The haftara for Parashat Beshalach, taken from Sefer Shoftim (4-5), tells of Benei Yisrael’s resounding victory over the Canaanites who had oppressed them for twenty years, and the joyous song of praise sung by their leaders – the general, Barak, and the prophetess, Devora – to celebrate the triumph.
This story, like many others in Sefer Shoftim, begins with Benei Yisrael abandoning God and resorting to foreign worship: “The Israelites continued to do evil in the eyes of God…and so He handed them over to Yavin, king of Canaan…” (4:1). Following the pattern that runs through much of Sefer Shoftim, Benei Yisrael faced a dire crisis after abandoning God’s laws, and they then responded to their crisis by repenting and crying to God for help, in response to which He had a leader arise who led them to victory.

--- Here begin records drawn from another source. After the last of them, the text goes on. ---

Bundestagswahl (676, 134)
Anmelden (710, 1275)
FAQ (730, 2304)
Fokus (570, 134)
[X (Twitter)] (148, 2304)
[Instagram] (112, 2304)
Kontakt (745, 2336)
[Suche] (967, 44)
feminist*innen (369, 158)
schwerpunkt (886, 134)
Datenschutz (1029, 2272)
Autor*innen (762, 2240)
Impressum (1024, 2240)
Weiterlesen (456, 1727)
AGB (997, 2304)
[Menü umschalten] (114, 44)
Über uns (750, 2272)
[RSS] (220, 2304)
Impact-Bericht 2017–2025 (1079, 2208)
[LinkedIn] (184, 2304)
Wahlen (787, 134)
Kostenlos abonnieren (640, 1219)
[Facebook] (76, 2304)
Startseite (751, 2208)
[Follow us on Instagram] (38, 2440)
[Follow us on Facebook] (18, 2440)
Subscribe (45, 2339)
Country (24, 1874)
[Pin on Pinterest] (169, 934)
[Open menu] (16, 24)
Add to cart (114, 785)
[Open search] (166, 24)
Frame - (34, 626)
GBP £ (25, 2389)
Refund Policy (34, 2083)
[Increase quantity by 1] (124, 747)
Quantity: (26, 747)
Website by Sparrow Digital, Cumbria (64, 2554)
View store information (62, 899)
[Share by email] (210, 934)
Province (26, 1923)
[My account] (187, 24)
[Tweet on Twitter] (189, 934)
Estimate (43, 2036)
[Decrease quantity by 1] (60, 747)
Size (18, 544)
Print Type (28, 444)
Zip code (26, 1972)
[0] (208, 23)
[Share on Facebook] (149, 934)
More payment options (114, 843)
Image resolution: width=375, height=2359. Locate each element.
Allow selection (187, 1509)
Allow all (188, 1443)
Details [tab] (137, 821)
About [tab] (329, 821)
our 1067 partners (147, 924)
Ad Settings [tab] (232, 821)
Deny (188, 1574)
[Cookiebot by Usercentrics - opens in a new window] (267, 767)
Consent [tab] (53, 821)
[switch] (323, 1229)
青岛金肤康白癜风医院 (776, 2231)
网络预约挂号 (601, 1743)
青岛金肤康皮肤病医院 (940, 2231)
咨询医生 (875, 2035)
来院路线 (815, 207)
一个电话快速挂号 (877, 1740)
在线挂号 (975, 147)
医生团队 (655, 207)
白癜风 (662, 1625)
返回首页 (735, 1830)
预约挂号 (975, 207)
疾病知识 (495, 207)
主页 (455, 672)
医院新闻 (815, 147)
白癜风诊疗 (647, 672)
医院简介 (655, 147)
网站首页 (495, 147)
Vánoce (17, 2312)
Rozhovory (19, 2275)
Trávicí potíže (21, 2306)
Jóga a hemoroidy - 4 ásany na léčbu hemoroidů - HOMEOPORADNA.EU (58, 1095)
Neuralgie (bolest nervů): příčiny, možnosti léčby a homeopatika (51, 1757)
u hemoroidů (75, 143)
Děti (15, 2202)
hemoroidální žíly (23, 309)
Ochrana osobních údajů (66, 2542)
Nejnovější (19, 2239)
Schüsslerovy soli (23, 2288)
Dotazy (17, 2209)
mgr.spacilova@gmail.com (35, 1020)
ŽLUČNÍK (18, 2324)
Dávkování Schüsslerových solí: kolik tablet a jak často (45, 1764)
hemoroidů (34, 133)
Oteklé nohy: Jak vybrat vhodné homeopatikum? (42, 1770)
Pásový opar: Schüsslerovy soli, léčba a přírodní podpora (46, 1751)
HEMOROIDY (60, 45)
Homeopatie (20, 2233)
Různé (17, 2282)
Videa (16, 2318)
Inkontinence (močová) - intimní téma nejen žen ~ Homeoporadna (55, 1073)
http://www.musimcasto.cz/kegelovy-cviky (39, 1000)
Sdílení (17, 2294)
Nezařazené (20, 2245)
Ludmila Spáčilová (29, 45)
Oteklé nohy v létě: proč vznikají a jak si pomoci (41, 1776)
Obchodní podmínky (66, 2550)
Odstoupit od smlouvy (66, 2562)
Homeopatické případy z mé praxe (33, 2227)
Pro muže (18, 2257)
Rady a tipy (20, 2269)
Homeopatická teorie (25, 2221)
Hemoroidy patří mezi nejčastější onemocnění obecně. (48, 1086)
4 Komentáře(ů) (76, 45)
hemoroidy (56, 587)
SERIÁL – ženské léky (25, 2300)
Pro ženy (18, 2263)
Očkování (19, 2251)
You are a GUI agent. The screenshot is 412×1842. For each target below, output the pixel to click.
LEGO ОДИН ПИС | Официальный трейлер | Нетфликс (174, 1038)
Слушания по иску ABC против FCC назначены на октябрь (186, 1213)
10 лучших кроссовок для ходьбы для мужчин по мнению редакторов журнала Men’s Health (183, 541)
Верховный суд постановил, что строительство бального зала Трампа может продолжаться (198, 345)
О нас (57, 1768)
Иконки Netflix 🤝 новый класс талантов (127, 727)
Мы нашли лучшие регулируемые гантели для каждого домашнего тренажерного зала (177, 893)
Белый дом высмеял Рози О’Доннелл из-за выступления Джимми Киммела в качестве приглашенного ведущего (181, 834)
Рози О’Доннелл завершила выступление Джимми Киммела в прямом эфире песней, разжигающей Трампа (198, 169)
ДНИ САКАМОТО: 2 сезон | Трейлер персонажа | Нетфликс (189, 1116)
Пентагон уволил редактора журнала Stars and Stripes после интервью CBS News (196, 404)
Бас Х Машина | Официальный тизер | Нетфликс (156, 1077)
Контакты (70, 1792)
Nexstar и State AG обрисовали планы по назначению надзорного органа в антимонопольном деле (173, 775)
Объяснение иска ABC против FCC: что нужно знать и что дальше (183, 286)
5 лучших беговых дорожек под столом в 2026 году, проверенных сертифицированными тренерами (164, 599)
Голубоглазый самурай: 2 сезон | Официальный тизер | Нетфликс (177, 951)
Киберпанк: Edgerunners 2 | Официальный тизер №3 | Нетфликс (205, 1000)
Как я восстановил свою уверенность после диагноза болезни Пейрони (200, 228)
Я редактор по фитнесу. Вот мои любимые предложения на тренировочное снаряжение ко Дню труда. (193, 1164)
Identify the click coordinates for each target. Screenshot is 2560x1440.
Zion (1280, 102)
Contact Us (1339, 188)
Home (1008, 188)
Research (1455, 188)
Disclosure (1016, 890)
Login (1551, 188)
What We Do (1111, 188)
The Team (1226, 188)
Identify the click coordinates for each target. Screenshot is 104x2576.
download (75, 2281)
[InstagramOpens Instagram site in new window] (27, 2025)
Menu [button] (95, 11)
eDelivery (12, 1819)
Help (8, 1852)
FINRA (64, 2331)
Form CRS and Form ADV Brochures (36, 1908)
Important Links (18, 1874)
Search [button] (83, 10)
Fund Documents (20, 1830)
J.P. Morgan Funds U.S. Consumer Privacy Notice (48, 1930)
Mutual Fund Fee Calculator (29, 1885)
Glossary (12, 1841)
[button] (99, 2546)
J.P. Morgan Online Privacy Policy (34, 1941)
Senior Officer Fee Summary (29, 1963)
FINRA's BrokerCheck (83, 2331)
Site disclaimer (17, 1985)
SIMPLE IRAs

As the Midrash (Shir Hashirim Rabba 4:3) famously notes, however, this victory over the Canaanites appears to have been unique. We read that after the victory, Benei Yisrael enjoyed a forty-year period of peace and security (5:31), after which Benei Yisrael “did evil in the eyes of the Lord,” whereupon they came under attack by the nation of Midyan. The Midrash finds it significant that Benei Yisrael are described here not as “continuing” to betray God – the way their betrayal is normally described in Sefer Shoftim – but rather as “doing evil.” The implication, the Midrash notes, is that the nation’s betrayal of God after the defeat over the Canaanites did not continue the previous instances of betrayal, but rather began an entirely new chapter. The Midrash explains, “Kevar machala shira le-she-avar” – the song of praise which they sung brought them complete forgiveness for their past. The song, fundamentally, marked an end to the cycle of betrayal-crisis-repentance-salvation, such that when Benei Yisrael did once again turn to foreign worship, this was an entirely new development, and not a continuation of the previous pattern. Therefore, they are described not as “continuing” their sinful conduct, but rather simply as sinning.
How might we understand this notion, of shira (song of praise) erasing past mistakes, such that mistakes made subsequently mark a new page, and not a recurrence of past misconduct?
Over the course of life, we make many mistakes, and we oftentimes fail, in one way or another. This grim reality can sometimes lead us to view life as but a dismal pattern of failure, where one mistake follows another, albeit separated by small gaps of successes. The Midrash here perhaps teaches us how to avoid this dark, gloomy perspective on life – through “shira,” by genuinely and fervently celebrating our successes and good fortune. If we experience true joy, pride, gratitude and satisfaction when we achieve, when we succeed, when we do things right, then we drop the “baggage” of our past failures, so it does not accompany us to our next mistake. If we “sing” and rejoice after experiencing success, we stop our disappointment from accumulating into a weighty, debilitating emotional burden. Otherwise, if we do not properly appreciate and feel proud of our successes, we will view them as nothing more but brief flashes of light in a generally dark, unproductive life. The Midrash here urges us to “sing,” to celebrate, to appreciate and to feel gratified over our accomplishments, in order to ensure that we approach each mistake as a separate, independent misstep, and not part of a hopeless, lifelong pattern of failure.